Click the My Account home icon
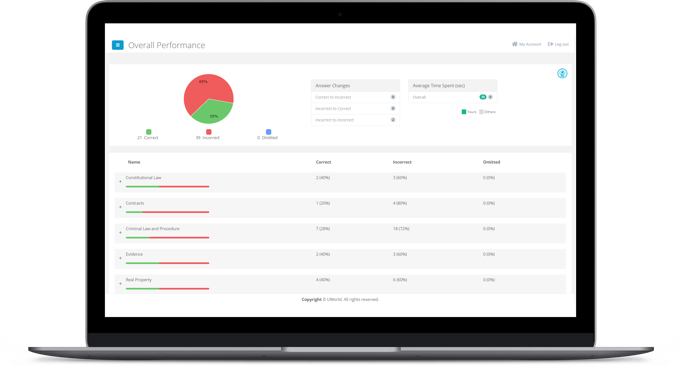Image resolution: width=681 pixels, height=367 pixels. point(515,44)

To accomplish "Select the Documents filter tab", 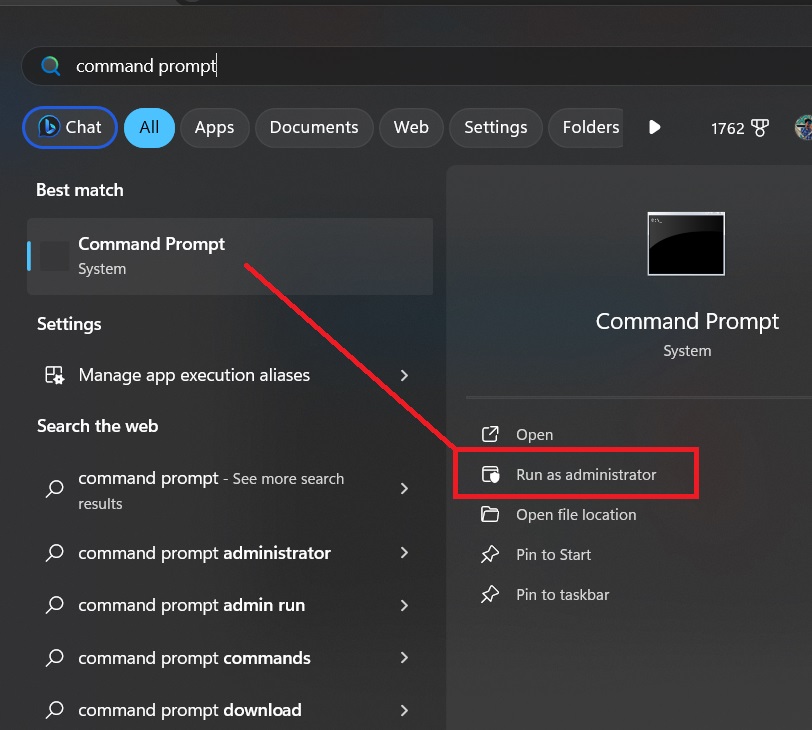I will (x=314, y=127).
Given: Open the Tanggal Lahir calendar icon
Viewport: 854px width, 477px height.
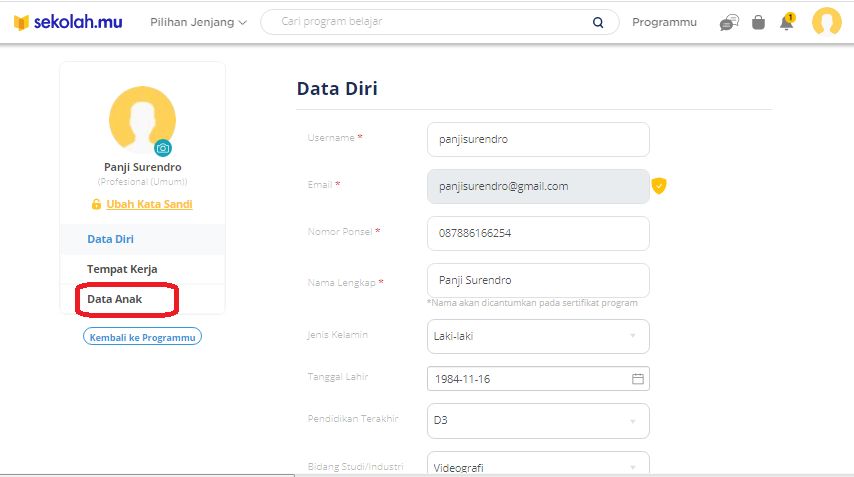Looking at the screenshot, I should pos(638,379).
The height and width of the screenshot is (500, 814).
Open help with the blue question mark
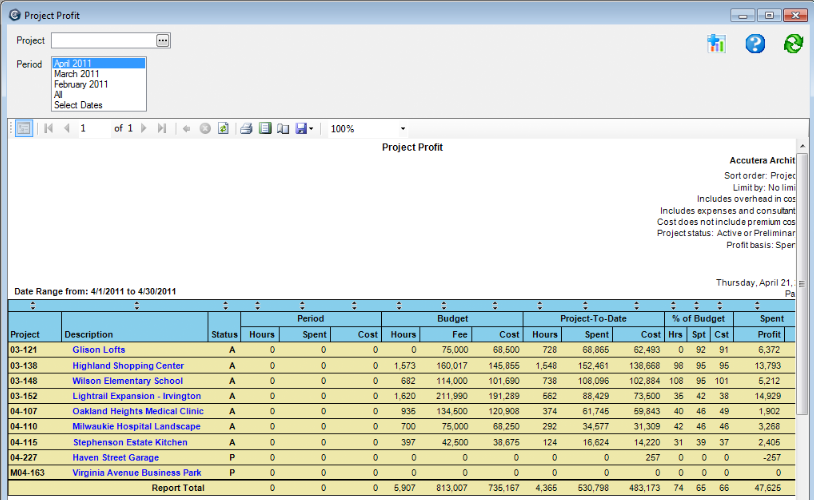tap(755, 43)
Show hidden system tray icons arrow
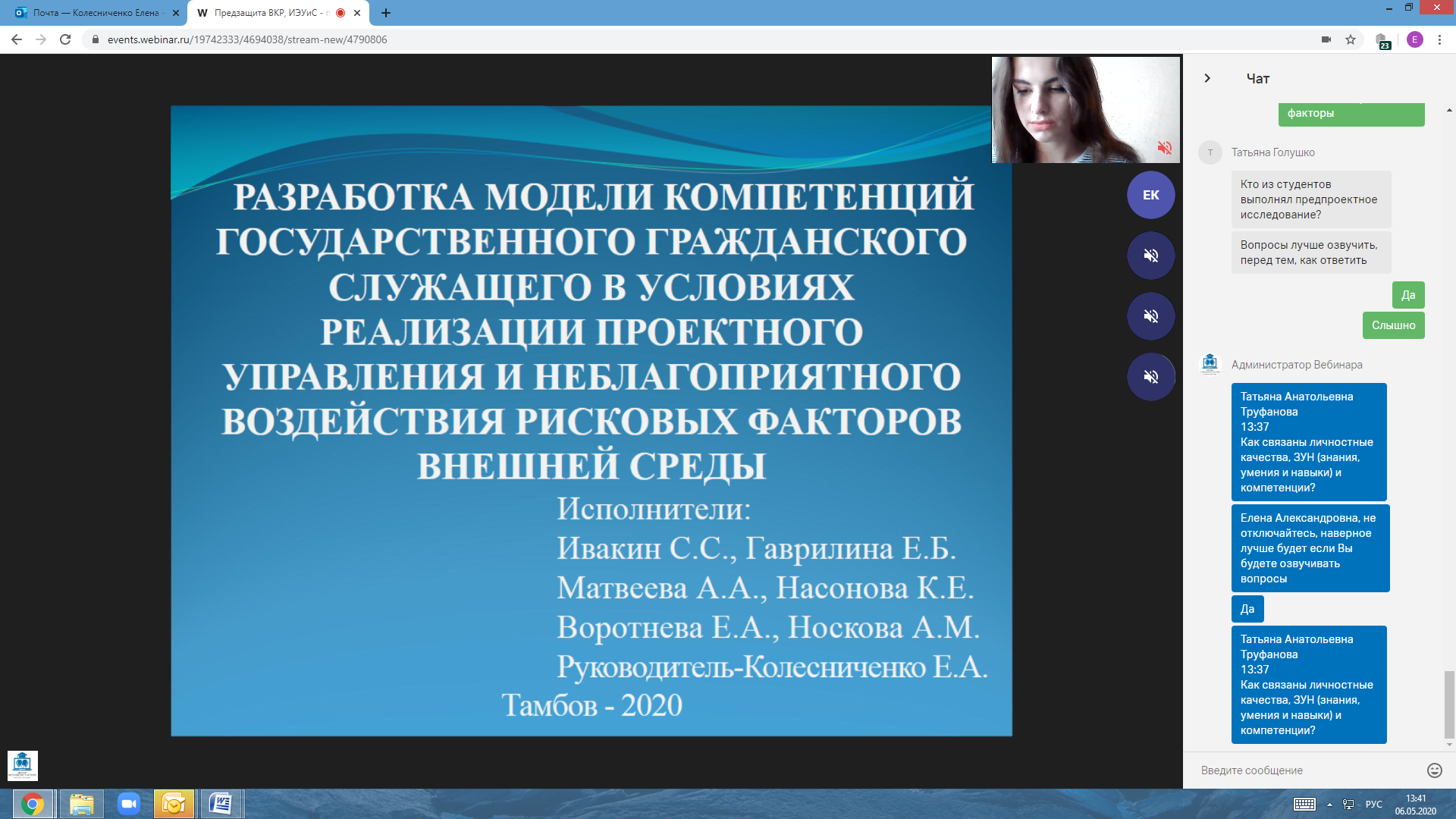The height and width of the screenshot is (819, 1456). 1329,805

────────

# TASK STATEMENT
Edit everything from the line containing "Given: Open the Tanggal Lahir calendar icon" down to the end of the items, replacing "arrow" with "chevron" and keeping all else unchanged. Leave the pictures out of your answer.

# ANSWER TO THIS PROBLEM
Given: Open the Tanggal Lahir calendar icon
Viewport: 854px width, 477px height.
Looking at the screenshot, I should pos(638,379).
The height and width of the screenshot is (500, 814).
Open help with the blue question mark
tap(755, 43)
Show hidden system tray icons chevron
The height and width of the screenshot is (819, 1456). 1329,805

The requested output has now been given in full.